Though interactions with resident species may reduce the establishment of an exotic invader, work in our lab suggests that such interactions cannot categorically prevent invasions, and more generally, that current rates of introduction will continue into the future. Thus, understanding what factors allow native species to persist with invaders once they have successfully established is important for native species preservation. In collaboration with Mark Rees, we have used models based on annual plant dominated grasslands of California to suggest that environmental fluctuations may be essential for native plant persistence in invaded communities. This contrasts with work from a traditional conservation biology perspective, where fluctuations reduce long-term average growth rates and increase the probability of extinction. With these models as a backdrop, we are conducting fieldwork on the California Channel Islands to examine how large between-year fluctuations in rainfall influence the persistence of endangered annual plants growing in a matrix of exotic annual grasses. This work involves measuring plant demographic parameters in plots subjected to direct manipulation of rainfall with rain shelters and hand watering. Results suggest that because germination cues differ between the rare plants and their grass competitors, the former species may benefit from inter-annual fluctuations in the environment.

Climatic variability and the coexistence of perennial grasses

Rainshelters and Lasthenia on the North Shore of Santa Rosa Island.

Ecological theory suggests that temporal fluctuations in the environment may be critical to the coexistence of species observed in nature, but empirically testing this idea has proven difficult. Considering that climatic variability is forecast to change over the next century, understanding the influence of temporal variability on coexistence is particularly important. In work lead by Peter Adler, in collaboration with Janneke Hille Ris Lambers and myself, we have analyzed a remarkable long-term dataset to show that interannual variability stabilizes the coexistence of three Kansas prairie grass species. We have demonstrated that the dynamics of all three species satisfy the theoretical prerequisites for temporal variability to maintain diversity, and that climate is well correlated with interannual variability in plant performance. Moreover, this variability greatly enhances long-term low density growth rates, helping species avoid competitive exclusion. Our results contrast with recent work questioning the importance of stable coexistence in natural systems and emphasize that stabilizing mechanisms may regulate the impacts of climate change on species diversity.

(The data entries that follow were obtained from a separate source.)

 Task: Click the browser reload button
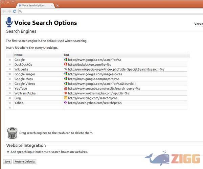pyautogui.click(x=14, y=11)
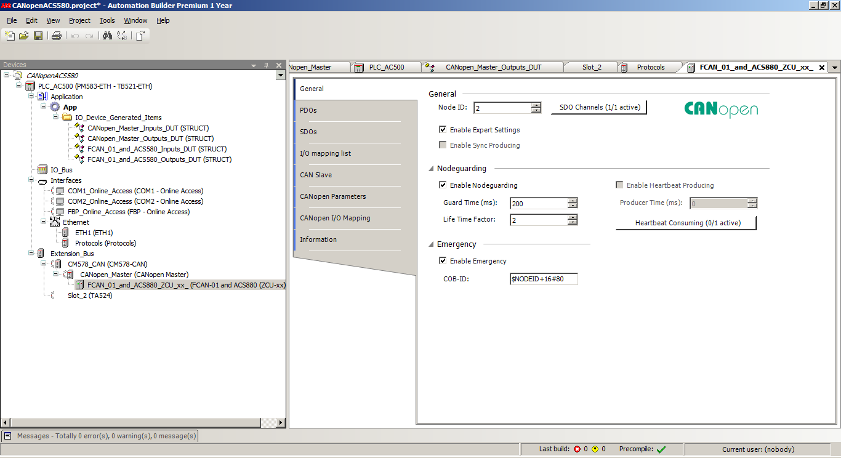Collapse the Interfaces tree node
The width and height of the screenshot is (841, 458).
coord(31,180)
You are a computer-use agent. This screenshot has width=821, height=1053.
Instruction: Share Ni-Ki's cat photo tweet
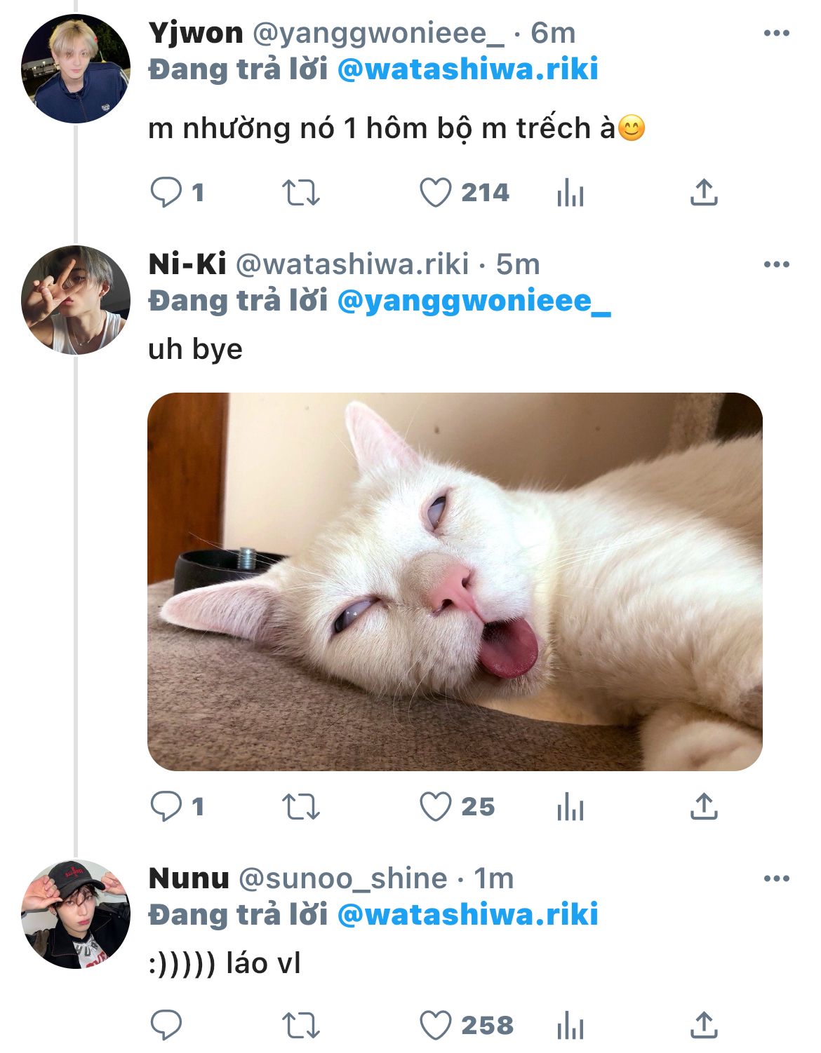tap(704, 806)
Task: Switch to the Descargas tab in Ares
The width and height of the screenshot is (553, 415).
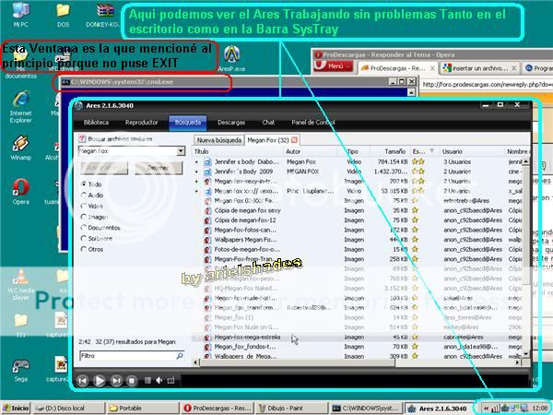Action: tap(230, 121)
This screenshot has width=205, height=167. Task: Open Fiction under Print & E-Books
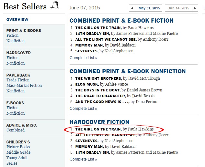pyautogui.click(x=12, y=36)
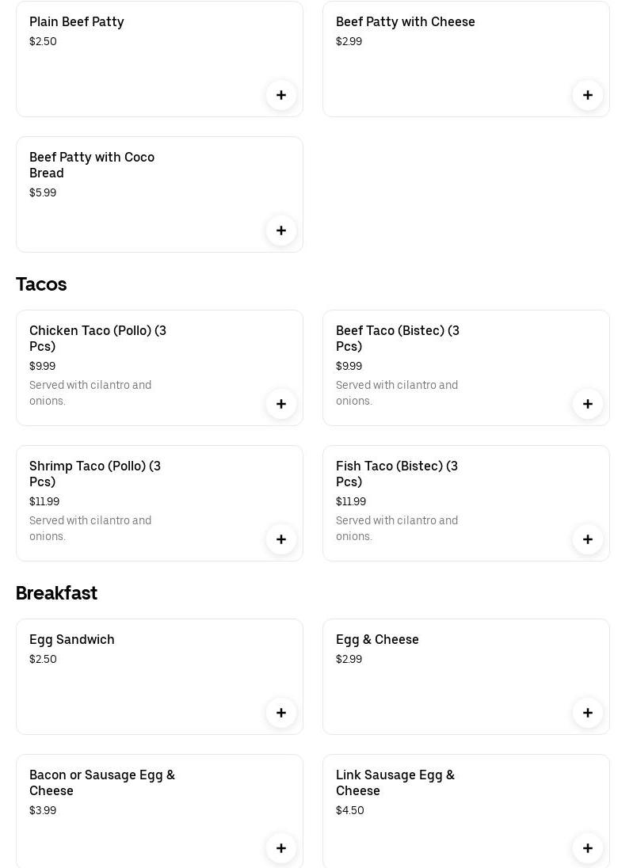Add Chicken Taco (Pollo) to cart
This screenshot has width=637, height=868.
tap(281, 404)

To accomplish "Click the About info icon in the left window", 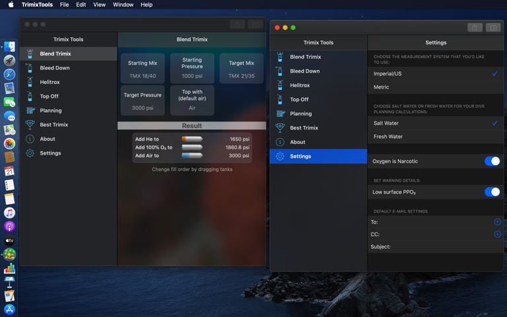I will point(30,139).
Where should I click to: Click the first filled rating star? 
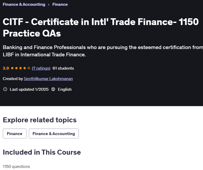point(12,68)
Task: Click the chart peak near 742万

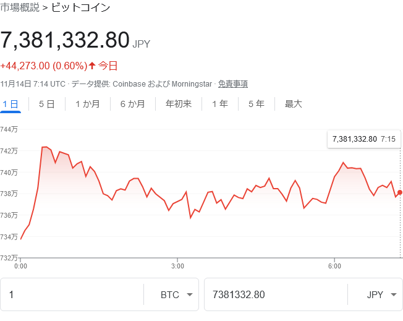Action: (44, 147)
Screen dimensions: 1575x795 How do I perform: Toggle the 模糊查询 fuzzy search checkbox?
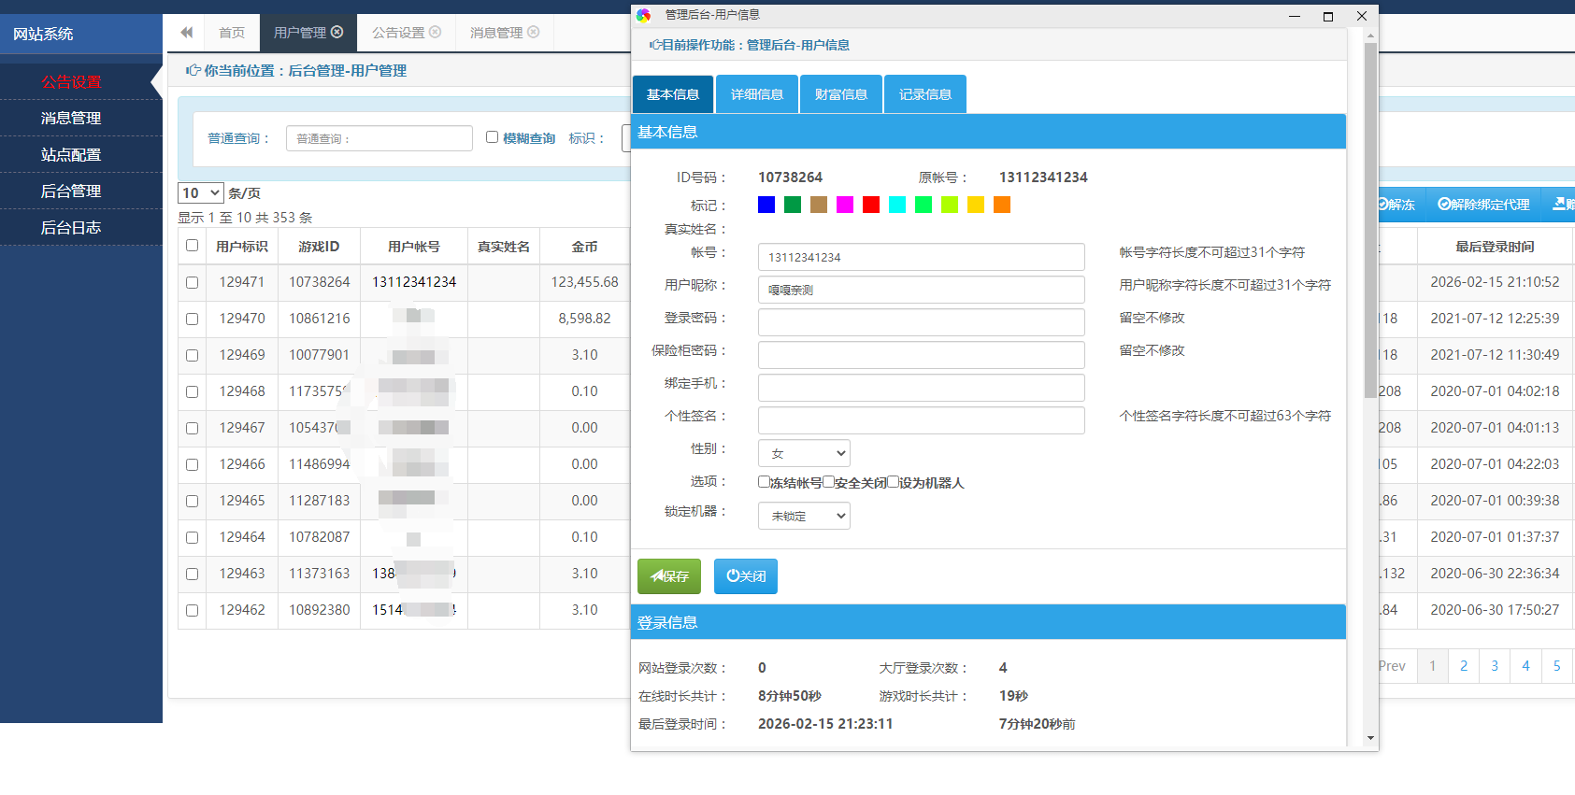pyautogui.click(x=492, y=137)
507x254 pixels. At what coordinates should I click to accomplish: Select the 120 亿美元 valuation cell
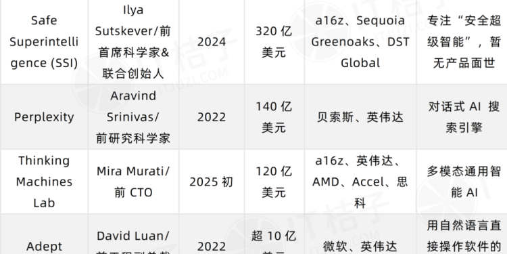pos(274,182)
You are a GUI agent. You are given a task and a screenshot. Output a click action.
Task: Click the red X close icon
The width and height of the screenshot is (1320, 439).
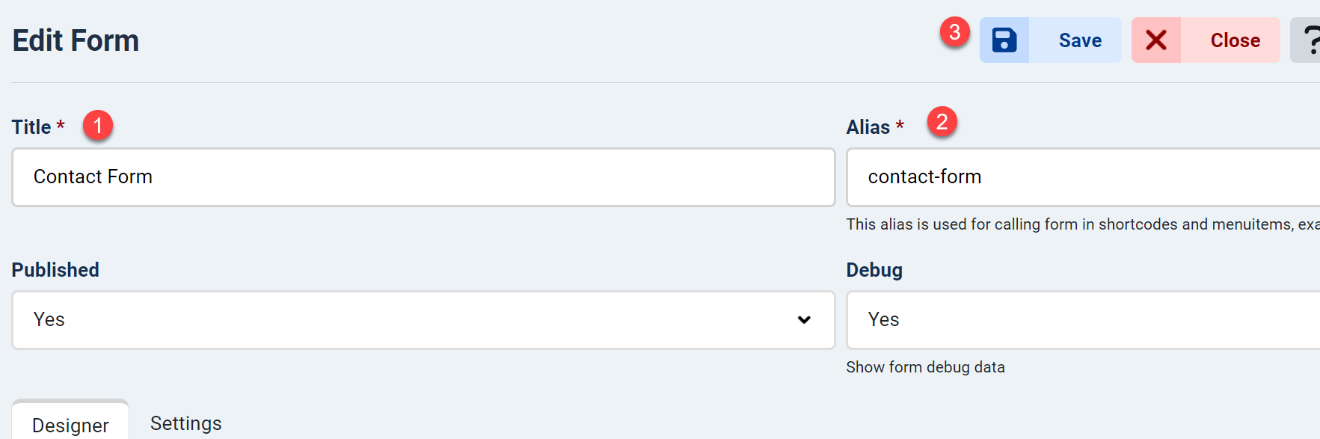pos(1156,40)
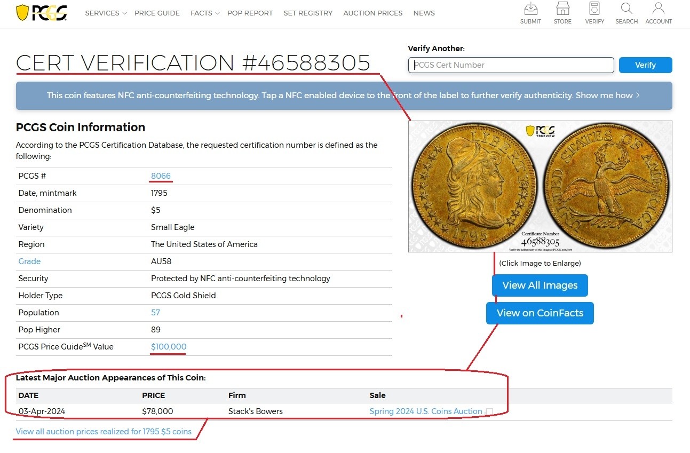
Task: Open Auction Prices menu item
Action: (372, 13)
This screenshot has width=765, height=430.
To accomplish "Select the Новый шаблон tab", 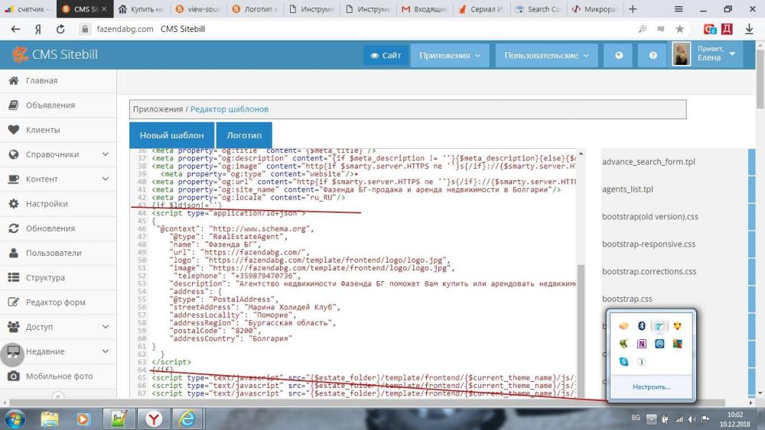I will point(171,135).
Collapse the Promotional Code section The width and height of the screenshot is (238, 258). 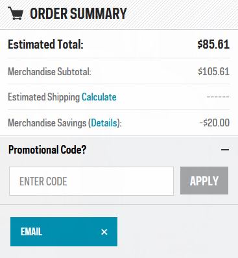(x=225, y=150)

Stable versus neutral coexistence of serpentine annual plants

The maintenance of diversity in ecological communities, or more formally, coexistence, results when stabilizing processes, which give species an advantage when rare, over compensate for the differences between species in average fitness. Ecologists have long thought that because species co-occur for long periods of time, stabilizing processes must be overcompensating for species differences in net fecundity. However, recent years have seen the rise of the "neutral theory" of community organization, arguing that species coexist not because of strong stabilizing mechanisms or trade-offs, but rather, because their average fitnesses are not as large as commonly believed. This has raised tremendous controversy that has been difficult to resolve in part because the focal species for the debate are long-lived. In collaboration between myself and Janneke Hille Ris Lambers, we have designed an experiment to rigorously test the role of stabilizing versus equalizing (or neutral) processes in regulating plant diversity. We have an ideal study system in the diverse community of annual plants that develop on serpentine outcrops in Santa Barbara county. We have created, in the field, 50 1 m x 1 m serpentine soil hummocks, and seeded them with the annual communities. These plots will then be subjected to several treatments where we manipulate seed production and survivorship so that we eliminate stabilizing processes or augment species differences in average fitness.